The basic command for this unit is given in verse 3: “Do justice and righteousness.” So there it is: God’s people (technically the kings in this verse) are commanded to do justice. We cannot obey God and ignore the divine call to justice.
In fact, the Lord tells the kings of Judah that judging the cause of the poor and needy (rightly) is to know him (15-16). It didn’t matter their titles, their wealth, or their religious observance, if the kings oppressed the poor instead of treating them fairly and mercifully, they proved their own ignorance of God. And if they continued in such flagrant disobedience, the kings and their kingdom would be wiped away (24-30).

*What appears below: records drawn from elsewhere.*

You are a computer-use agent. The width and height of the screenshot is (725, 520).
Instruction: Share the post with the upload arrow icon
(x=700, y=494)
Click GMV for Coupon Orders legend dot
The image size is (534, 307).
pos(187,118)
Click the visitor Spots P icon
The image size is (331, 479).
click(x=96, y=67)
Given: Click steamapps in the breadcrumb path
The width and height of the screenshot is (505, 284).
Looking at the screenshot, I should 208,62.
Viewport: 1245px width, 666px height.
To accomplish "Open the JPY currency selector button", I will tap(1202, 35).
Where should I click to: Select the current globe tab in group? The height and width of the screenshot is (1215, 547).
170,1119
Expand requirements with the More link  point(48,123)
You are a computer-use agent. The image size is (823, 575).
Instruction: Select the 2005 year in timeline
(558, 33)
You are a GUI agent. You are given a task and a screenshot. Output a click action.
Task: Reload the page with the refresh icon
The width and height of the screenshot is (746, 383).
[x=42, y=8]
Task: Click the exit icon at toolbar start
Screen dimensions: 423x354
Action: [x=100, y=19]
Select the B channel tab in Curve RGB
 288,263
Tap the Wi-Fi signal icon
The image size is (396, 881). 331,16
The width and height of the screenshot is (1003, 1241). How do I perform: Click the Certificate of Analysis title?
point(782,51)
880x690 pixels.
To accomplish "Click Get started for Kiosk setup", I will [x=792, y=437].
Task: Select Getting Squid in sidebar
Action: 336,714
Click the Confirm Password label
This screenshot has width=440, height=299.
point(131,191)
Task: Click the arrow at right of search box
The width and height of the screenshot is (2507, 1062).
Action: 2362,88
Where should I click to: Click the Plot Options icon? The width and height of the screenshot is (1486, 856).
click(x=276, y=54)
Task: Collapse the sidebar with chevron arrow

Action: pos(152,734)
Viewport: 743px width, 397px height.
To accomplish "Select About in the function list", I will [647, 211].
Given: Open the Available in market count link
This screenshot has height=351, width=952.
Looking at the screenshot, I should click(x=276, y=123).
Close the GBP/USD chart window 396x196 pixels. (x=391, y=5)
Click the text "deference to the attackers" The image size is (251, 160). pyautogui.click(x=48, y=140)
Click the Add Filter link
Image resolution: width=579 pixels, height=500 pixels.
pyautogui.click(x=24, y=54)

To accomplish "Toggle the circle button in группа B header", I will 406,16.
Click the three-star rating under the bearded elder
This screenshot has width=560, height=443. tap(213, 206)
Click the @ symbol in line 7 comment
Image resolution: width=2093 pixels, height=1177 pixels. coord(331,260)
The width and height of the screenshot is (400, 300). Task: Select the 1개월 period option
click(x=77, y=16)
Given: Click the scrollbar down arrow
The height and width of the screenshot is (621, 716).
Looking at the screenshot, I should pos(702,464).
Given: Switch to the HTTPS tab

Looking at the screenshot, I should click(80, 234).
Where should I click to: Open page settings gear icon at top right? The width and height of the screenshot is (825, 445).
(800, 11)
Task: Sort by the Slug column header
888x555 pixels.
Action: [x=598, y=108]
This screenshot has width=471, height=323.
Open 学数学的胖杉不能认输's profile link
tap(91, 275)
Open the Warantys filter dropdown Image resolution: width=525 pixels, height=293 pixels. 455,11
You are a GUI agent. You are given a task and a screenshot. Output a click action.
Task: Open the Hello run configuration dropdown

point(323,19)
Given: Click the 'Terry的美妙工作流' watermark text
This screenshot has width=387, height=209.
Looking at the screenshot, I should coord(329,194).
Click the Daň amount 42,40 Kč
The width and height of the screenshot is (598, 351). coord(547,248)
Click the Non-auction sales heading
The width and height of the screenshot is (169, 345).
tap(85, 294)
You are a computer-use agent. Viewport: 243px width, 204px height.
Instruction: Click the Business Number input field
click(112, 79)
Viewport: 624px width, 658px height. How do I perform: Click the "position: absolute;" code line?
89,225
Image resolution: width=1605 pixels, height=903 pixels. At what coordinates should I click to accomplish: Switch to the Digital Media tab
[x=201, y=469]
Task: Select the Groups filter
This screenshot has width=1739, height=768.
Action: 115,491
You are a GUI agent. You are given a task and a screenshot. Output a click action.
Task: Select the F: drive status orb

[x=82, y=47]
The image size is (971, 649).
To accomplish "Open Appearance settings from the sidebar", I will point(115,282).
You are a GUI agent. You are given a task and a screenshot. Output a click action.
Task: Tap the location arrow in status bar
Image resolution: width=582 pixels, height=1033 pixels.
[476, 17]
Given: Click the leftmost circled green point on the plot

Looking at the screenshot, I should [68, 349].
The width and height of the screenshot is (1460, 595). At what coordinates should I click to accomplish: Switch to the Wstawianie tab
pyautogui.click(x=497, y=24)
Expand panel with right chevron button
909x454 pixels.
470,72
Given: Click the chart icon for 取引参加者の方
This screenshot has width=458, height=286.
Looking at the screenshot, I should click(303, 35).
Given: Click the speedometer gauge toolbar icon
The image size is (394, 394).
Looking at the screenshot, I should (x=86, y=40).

But what is doing justice? To understand, DeYoung outlines what the Kings were doing that was not considered justice and makes the following conclusion.
... kings would do the following: judge the poor fairly instead of exploiting them, stop cheating the poor and lining their own pockets through oppression, and quit snuffing out the weak in order to get their land or the stuff. No king, or any Israelite for that matter, guilty of these sins could possibly know, in a covenantal sense, the God of Israel. To know God was to obey him.
So here’s my unsexy, but hopefully exegetically faithful conclusion to this passage and others like it: Christians who do not cheat, swindle, rob, murder, accept bribes, defraud, and hold back agreed upon wages are probably doing justice. Christians guilty of these things are probably not Christians at all.